• Source passage:
Gonzalez had a history of mental illness and had recently purchased the handgun. Gonzalez’s family was aware of his mental health problems and the day of the encounter, Gonzalez told a family member he wanted to get into a shootout with police. A toxicology test showed Gonzalez had a blood alcohol content of .25%.
On Feb. 26, San Diego Police responded to a report of a partially nude man, who appeared to be on drugs and was falling down in traffic. Two SDPD officers encountered 44-year-old Horne, who was unsteady on his feet and disoriented. A companion told the officers that Horne was under the influence of PCP.
While the officers were at the scene, Horne fell backwards and struck his head on the pavement. He began rolling around on the ground and screaming. Two other officers arrived and Horne was placed in handcuffs until paramedics arrived.
Horne was placed on a gurney and the handcuffs were replaced with a softer restraint. Horne went into cardiac arrest during the ride to Scripps Mercy Hospital, where he later died. Doctors diagnosed Horne with non-survivable sepsis and kidney failure.
Marco Antonio Napoles-Rosales
On Aug. 16, 2018, San Diego Sheriff’s deputies responding to a trespassing call encountered 29-year-old Marco Antonio Napoles-Rosales at a gas station in Fallbrook. A deputy first allowed Napoles-Rosales to make several calls with the deputy's phone.
Eventually, the deputies told Napoles-Rosales to leave the property. He left but then returned. He fought as a deputy tried to arrest him. the deputy was bitten on his thumb. A second deputy used a Taser on Napoles-Rosales but it had no effect on him. He was placed in a blanket-like restraint device commonly known as "The WRAP."

[Stored data entries]

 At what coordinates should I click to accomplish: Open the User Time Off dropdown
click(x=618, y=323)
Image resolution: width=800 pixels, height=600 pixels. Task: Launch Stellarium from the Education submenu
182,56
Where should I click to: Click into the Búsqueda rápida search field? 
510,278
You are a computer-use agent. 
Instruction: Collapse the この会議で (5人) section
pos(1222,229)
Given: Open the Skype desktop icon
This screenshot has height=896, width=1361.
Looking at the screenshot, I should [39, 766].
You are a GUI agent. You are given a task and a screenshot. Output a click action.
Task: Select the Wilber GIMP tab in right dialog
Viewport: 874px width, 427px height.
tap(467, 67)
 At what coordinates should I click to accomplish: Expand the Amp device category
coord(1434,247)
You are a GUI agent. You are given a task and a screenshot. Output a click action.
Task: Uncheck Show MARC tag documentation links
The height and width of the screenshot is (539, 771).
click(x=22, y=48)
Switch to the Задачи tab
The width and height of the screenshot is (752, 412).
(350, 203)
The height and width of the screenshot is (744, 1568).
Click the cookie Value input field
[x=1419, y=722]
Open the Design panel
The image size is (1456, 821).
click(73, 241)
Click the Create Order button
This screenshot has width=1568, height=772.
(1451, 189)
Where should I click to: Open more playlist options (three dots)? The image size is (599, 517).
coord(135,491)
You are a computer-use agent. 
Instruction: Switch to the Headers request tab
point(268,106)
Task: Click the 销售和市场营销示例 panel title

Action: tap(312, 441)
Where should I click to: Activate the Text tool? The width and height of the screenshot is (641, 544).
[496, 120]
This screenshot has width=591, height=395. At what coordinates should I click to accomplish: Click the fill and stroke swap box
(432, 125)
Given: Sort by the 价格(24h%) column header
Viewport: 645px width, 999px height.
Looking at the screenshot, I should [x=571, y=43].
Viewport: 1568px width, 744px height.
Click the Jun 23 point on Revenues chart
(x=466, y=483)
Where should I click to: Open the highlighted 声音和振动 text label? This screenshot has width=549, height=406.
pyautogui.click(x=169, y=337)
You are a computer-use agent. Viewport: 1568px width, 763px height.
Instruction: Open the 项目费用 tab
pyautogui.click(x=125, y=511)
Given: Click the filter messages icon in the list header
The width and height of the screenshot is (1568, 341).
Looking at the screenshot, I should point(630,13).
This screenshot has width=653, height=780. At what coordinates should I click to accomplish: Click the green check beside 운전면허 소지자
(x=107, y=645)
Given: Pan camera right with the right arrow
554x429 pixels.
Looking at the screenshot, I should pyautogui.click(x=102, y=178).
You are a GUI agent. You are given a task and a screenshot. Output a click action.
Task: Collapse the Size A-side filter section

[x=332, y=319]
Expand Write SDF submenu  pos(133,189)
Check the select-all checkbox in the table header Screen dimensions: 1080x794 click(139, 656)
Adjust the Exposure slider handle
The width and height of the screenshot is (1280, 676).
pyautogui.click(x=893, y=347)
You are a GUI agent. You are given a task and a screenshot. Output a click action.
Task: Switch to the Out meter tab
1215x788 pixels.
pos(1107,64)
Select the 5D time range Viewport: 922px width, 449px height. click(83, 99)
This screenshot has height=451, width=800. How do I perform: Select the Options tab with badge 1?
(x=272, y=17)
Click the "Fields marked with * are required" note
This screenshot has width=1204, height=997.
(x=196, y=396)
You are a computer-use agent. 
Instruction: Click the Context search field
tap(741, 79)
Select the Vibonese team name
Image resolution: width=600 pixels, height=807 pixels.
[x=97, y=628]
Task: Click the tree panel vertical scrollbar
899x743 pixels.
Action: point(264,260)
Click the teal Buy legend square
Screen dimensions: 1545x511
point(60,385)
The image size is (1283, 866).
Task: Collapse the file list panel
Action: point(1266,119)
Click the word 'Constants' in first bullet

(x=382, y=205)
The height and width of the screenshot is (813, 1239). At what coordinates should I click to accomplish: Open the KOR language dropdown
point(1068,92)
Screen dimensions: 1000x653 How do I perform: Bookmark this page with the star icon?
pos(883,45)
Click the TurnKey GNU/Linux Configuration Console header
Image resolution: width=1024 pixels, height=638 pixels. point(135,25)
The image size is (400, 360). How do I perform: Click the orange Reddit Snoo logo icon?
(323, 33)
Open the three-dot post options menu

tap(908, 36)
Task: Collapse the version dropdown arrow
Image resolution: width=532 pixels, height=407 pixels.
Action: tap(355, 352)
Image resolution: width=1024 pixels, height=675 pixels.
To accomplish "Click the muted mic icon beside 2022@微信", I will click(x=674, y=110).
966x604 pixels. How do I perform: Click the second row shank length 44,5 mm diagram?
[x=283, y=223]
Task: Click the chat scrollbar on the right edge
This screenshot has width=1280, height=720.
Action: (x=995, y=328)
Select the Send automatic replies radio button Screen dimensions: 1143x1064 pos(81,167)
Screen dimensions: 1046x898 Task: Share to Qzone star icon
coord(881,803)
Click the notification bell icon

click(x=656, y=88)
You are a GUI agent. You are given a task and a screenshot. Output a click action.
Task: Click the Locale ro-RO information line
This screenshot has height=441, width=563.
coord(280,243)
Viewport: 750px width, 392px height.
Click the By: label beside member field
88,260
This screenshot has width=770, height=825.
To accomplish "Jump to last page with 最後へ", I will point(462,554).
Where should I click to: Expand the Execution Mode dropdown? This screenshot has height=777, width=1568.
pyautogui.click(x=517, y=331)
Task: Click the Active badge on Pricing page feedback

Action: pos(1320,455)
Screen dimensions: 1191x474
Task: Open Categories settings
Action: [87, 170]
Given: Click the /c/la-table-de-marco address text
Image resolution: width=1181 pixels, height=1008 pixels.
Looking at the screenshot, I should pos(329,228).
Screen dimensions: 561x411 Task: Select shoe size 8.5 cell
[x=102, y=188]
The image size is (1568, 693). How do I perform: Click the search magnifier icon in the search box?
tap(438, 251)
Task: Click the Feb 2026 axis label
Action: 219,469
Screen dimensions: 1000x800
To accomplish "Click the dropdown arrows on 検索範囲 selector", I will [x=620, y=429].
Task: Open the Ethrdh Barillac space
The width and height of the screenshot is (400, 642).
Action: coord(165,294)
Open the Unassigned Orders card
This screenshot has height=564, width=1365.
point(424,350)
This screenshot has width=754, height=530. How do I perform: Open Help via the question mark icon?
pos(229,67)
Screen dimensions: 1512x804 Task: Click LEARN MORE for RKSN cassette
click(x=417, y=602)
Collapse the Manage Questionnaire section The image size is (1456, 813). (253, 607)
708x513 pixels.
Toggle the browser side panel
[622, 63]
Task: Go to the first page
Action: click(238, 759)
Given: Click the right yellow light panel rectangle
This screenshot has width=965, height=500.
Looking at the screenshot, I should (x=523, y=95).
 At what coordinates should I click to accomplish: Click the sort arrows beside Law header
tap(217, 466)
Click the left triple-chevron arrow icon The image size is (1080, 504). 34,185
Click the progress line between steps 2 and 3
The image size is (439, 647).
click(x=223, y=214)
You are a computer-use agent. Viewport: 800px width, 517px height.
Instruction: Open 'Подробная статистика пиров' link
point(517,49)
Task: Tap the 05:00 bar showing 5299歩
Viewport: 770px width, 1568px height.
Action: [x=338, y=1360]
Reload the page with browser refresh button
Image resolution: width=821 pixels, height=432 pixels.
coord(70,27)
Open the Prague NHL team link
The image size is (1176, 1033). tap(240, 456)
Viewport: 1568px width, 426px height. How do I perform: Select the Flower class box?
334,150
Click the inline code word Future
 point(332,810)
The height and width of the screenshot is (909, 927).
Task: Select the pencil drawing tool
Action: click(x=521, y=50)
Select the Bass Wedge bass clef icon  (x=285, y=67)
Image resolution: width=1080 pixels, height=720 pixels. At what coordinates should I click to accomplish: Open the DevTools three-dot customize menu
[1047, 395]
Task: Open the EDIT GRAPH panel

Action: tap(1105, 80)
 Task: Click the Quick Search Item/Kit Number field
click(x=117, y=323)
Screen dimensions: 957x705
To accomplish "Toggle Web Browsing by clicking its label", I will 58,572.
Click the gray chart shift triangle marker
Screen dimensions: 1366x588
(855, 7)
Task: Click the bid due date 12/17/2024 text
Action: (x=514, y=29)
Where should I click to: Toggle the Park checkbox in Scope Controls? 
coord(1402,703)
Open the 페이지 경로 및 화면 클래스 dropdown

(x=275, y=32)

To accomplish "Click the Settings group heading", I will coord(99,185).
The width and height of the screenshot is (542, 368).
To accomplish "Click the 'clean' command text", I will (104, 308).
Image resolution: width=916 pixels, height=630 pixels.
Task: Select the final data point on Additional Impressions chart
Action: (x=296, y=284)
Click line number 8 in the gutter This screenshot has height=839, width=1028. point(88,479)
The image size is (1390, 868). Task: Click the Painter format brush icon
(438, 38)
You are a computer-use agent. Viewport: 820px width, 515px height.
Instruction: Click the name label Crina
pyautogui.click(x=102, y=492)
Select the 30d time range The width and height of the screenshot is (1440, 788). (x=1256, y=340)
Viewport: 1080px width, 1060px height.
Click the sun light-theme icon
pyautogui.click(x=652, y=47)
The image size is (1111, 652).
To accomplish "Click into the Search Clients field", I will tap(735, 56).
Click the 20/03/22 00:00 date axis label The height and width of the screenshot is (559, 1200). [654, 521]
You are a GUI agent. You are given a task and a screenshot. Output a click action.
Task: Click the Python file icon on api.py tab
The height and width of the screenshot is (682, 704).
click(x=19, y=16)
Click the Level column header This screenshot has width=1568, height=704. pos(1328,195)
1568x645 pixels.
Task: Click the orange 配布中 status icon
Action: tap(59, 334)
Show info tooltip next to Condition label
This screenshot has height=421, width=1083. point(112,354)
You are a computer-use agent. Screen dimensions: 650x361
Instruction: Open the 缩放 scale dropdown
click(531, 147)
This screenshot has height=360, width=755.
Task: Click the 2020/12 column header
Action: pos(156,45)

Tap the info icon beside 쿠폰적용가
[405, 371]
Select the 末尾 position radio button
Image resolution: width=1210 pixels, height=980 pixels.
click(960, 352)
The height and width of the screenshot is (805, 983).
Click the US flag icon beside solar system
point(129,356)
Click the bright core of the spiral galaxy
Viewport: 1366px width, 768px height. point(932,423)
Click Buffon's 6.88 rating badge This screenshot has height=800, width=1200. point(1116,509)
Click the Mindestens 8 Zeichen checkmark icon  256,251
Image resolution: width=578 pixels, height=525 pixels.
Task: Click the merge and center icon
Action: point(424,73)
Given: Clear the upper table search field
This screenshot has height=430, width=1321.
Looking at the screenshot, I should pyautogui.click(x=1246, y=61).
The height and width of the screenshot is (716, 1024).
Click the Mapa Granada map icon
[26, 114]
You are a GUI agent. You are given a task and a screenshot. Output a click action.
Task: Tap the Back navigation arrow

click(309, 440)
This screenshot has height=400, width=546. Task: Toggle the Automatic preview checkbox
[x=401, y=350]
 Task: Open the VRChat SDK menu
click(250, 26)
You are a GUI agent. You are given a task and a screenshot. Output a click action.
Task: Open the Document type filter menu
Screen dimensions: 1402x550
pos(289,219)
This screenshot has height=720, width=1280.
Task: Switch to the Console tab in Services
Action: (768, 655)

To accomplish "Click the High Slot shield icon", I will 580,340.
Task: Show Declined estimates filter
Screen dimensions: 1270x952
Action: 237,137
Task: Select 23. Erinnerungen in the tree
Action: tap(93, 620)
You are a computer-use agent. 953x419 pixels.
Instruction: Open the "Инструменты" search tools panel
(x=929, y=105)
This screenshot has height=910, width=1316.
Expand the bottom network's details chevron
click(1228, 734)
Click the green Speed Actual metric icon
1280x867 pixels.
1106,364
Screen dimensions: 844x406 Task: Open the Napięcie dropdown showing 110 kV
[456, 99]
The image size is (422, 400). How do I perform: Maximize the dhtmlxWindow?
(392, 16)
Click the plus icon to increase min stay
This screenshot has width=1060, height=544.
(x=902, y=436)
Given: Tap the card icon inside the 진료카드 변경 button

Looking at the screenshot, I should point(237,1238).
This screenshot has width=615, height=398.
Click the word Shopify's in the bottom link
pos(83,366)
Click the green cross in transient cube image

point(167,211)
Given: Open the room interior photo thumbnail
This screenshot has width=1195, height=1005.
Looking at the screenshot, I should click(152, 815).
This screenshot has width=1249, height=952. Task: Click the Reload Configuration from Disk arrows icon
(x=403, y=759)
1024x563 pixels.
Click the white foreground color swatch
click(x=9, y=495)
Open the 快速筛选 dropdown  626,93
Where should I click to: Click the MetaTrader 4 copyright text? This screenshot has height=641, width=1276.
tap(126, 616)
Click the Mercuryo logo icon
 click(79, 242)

• Try it: Continue the account of deaths following San Diego law enforcement encounters, starting right after its last sentence.

• Response:
Napoles-Rosales stopped breathing on his way to the hospital, but paramedics revived him using CPR. A scan of his brain later showed he had anoxic brain injury, which is caused when the brain is deprived of oxygen. He died the next day. An autopsy found that the the cause of death was sudden cardiopulmonary arrest due to methamphetamine intoxication and exertion during the struggle with deputies. A toxicology test showed he had methamphetamine and amphetamines in his blood.
On Oct. 5 2018, San Diego police responded to a report that a guest of the Harbor View Inn and Suites in Little Italy was naked and running in traffic. An officer caught and arrested thirty-nine-year-old Vito Vitale. Vitale fought with the officer and both fell on the sidewalk. Vitale struck his head, but continued to fight. At one point two civilians intervened and tried to hold down Vitale’s legs. Two more officers arrived and eventually put Vitale in leg restraints.
Vitale’s breathing became shallow and his pulse weakened as officers waited for paramedics to arrive. He was taken to a hospital but never regained consciousness. An autopsy determined the cause of death as cocaine intoxication. However, the county Medical Examiner also concluded that the effects of being restrained were contributing factors, and ruled the manner of death a homicide. That is not a legal conclusion, the DA's analysis said, “but one used to describe a medical assessment.”
On Sept. 2, 2018, San Diego County Sheriff's deputies responded to a melee that broke out at the Del Mar Fairgrounds after it was announced that an ICE Cube concert was sold out.
Deputies encountered 22-year-old Daniel Elizarraras who fired two rounds from a handgun into the air. A deputy fired a Taser at Elizarraras, but it had no effect. The deputy then fired several rounds at Elizarraras. He was hit in the abdomen and shoulder and survived.
Elizarraras later pleaded guilty in San Diego Superior Court to discharging a firearm in a grossly negligent manner and using a firearm in the commission of a crime. He was sentenced to three years in prison. The review concluded the deputy was justified to fire in defense of himself and others.